▸ Source document

** BEGIN **

Has it sometimes happened to you that you try to connect to a site, get an unable-to-load message and after checking everything, still end up with the same problem?
If the ans is yes, then welcome to the club! 🙂 The above particular problem happened to me when I had gone to Noida for Formula 1 and was staying over at my cousin’s place.
Now they have amazing net! My uncle is an engineer by profession and a Techno-freak by obsession. That’s what led him to install an unlimited 4 Mbps plan in his house, just so he could enjoy the full freedom of the World Wide Web (He’s also a Mac user, if you were wondering).
So there I am, trying in vain to connect to the net so I can get some work done, but pages are unable to load. My connection status is showing connected, net is working on my cousin’s machine, Chrome AND Firefox have the same problem, rebooting doesn’t do a darn thing! What in the world is going on??
And so I did what any self-respecting computer engineer would do: I asked Google.

** END **

▸ Problem set
(1) Answer these from the source text:
(a) What event had the writer gone to Noida for?
(b) What internet plan did the writer's uncle install?
(c) Which two browsers showed the same problem?
(2) In the source text, the sentence beginning "My connection status" reports several findings. List each one.
(3) Copy out the part of the source text starting at "Now they have" and ending at "you were wondering).".
The lines after the source text aren't needed for this.

▸ Dataset content
** BEGIN **

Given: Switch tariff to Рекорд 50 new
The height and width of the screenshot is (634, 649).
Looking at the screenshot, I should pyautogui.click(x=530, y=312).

** END **

▸ Task-by-task outputs
(1)
(a) Formula 1
(b) An unlimited 4 Mbps plan
(c) Chrome and Firefox

(2)
- The connection status showed connected.
- The net was working on the cousin's machine.
- Chrome and Firefox had the same problem.
- Rebooting didn't help.

(3)
Now they have amazing net! My uncle is an engineer by profession and a Techno-freak by obsession. That’s what led him to install an unlimited 4 Mbps plan in his house, just so he could enjoy the full freedom of the World Wide Web (He’s also a Mac user, if you were wondering).